The business is still owned by the Berry and Rudd families and has about £90 million of property on its balance sheet, including headquarters in Pall Mall, Europe’s largest fine wine storage facility in Kent and a 50 per cent stake in the Hambledon Vineyard in Hampshire.
Emily Rae, the merchant’s chief financial officer, said the relief was “something that the families have relied upon to keep the business within the family”.
She said: “We really have to think differently about that now on our balance sheet, where we would invest going forward, or how we best structure everything for them.”
Fox, 56, a former Asda and Bass executive, added that the budget could affect investment decisions: “We call it patient capital because we’re not expecting a return quickly. This is about investing for generations. So the budget last week really was a body blow and I think it’s going to force us to operate differently.”
Berry Bros joins a growing list of family businesses to sound the alarm on changes announced in the budget. Sir James Dyson described the scrapping of the relief as a “family death tax” in The Sunday Times and said it would kill off established family businesses and “any incentive to start new ones”.
The comments came alongside the release of Berry Bros accounts for the year to March, which showed a more than 50 per cent fall in headline earnings (ebitda) year on year to £10.1 million. The firm recorded a pre-tax loss of £2.2 million, down from £11.9 million the year before, amid what the company describes as “incredibly tough market conditions”.
The fall was driven by a planned £27 million of investment across the business including the joint venture with the port house Symington to buy Hambledon and the acquisition of a stake in the Cotswolds Distillery as well as a significant slowdown in its US business, Hotaling.
The San Francisco-based spirits importer and distributor, which generates about 30 per cent of the firm’s revenues, has been hit by a substantial post-pandemic reduction in spirit sales across the United States which has been felt across the industry as Americans move on from a pandemic-induced buying spree.

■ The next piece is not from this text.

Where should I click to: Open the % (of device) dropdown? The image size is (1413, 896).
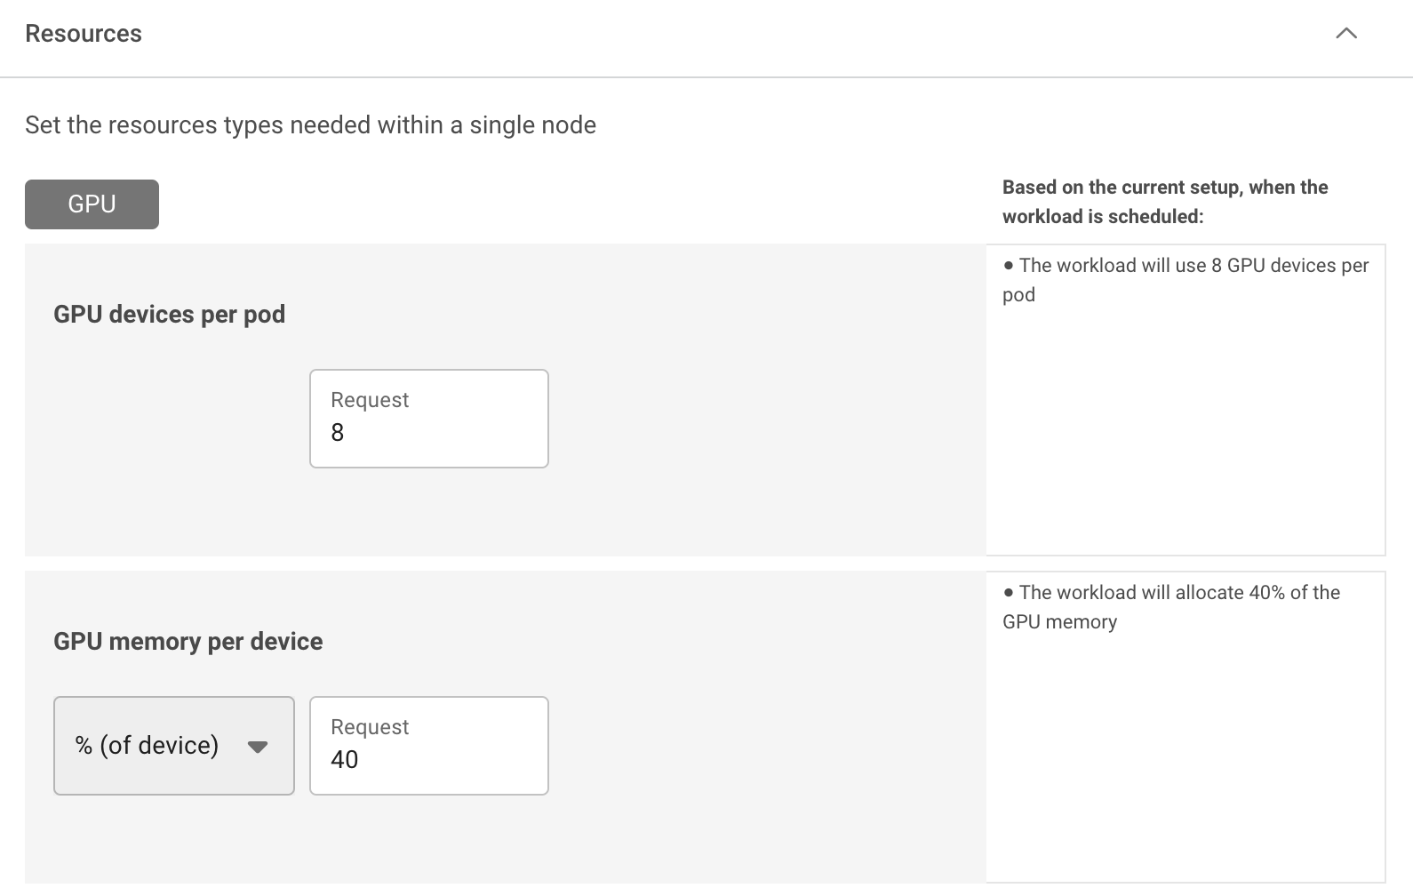[x=174, y=746]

Fox said Hotaling had shown signs of progress over the past six months and she expected to be ahead of competitors as the market rebounds.
The merchant’s core business in fine wine retail and storage saw single-digit growth, with “more customers buying more frequently”, Fox said. Storage revenues, with collectors paying a premium to store fine wine in a temperature-controlled environment, were up more than 25 per cent on the year before and the business has just completed its first fine wine auction as it looks to develop more routes to market. The events and entertainment business grew 16 per cent.
The board approved a dividend of £13.10 per share, up from 794p in the previous financial year, which the chair, Lizzy Rudd, said reflected “the sustainable underlying growth in the business”.